Ahora le preocupaban cosas más importantes. Incluso de niño, Glaucous había sido vagamente consciente de que nada era lo que parecía. El bonito tapiz de la apariencia se pintaba de nuevo cada hora para aquellos que tenían dinero y posición, una fachada para el privilegio, una máscara para cubrir la crueldad subyacente. Para el pobre, el hambriento, el gobierno del privilegio era una sopa ácida entre dientes podridos, que apenas valía una risotada en una borrachera coja. Guerra y morir en una zanja. Robas un pan para dar de comer a tus hermanas, los polis te golpean las costillas y tú acabas escarranchado en prisión, cada respiración una puñalada.

Muerte, dolor y privilegio, lejos de tu control, mira bien la alcantarilla antes de que la rata muerda.

Conozco este lugar. Aquí termina el privilegio. Mi suerte: la perdición de los pájaros
.

Se detuvo para tomar aliento. Era asombroso que pudiesen respirar. Magia de grupo. Daniel no la llamaba así… pero así era también para él. Y aun así habría vendido al mágico Jack en una jaula y el Ansia lo hubiese traído hasta aquí, junto con la chica y muchos otros… y toda esperanza habría muerto.

Atrapa el pájaro. Muerde el cuello y desangra al cordero. Que nunca sea mi ave. Que nunca sea mi cordero.

Negocios.

Pero esto…

Incluso allá en las calles de Londres, agitándose en la parte de atrás del carro, incluso entonces el joven Max podía tirar de la suerte, dirigir el carro hacia los campos más tranquilos, menos cazados, bajo las bandadas más densas y mayores. Incluso entonces era capaz de hacer surgir una nube de pájaros felices, bayas y bichos, montones de semillas rodeadas de seguridad.
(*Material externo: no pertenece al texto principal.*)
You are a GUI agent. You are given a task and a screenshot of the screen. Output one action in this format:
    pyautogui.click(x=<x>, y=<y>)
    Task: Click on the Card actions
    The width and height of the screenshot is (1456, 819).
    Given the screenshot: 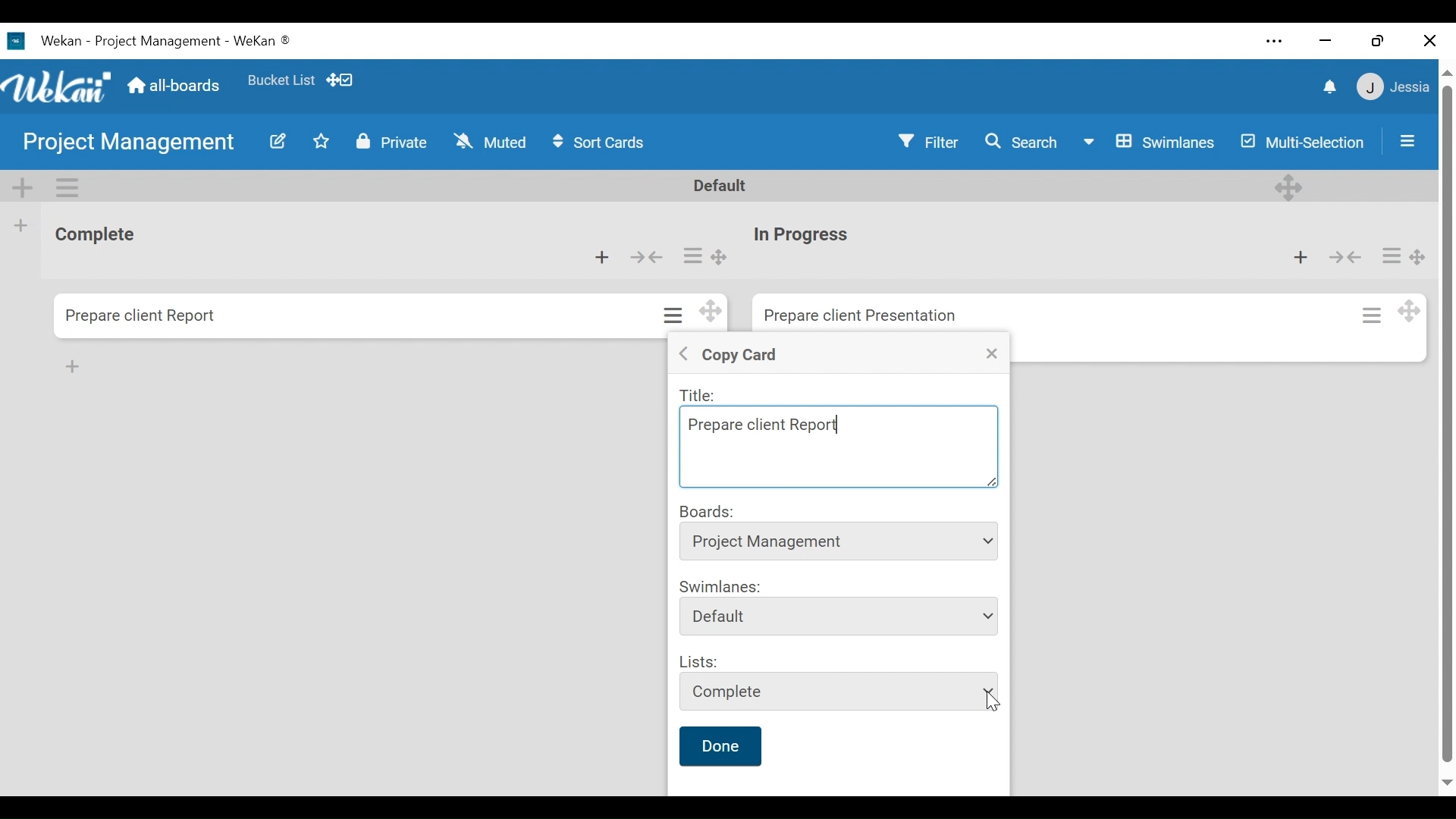 What is the action you would take?
    pyautogui.click(x=1391, y=256)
Una ilusión de abundancia sin halcones, sin cazadores.

Algo le dio en los hombros y se agachó, esperando un golpe. Le resultaba difícil respirar. Podría ahogarse. Ya no veía a Daniel o a Jack.

Pero uno nunca estaba solo.

Glaucous alzó la vista, estremeciéndose ante lo que sabía que vería. En su lugar, se presentó una confusión marrón… como un cielo lleno de nubes de humo de carbón: bucles, espirales y curvas y destellos lentos y desesperados como relámpagos drogados. El humo cayó a trozos como piedras neblinosas atrapadas en un desprendimiento de tierra, intentando atrapar y retener las líneas y bucles. Todo en absoluto silencio. Por toda la escena volaban amplias y polvorientas alas y la voluta retorcida de un hombre que no estaba allí.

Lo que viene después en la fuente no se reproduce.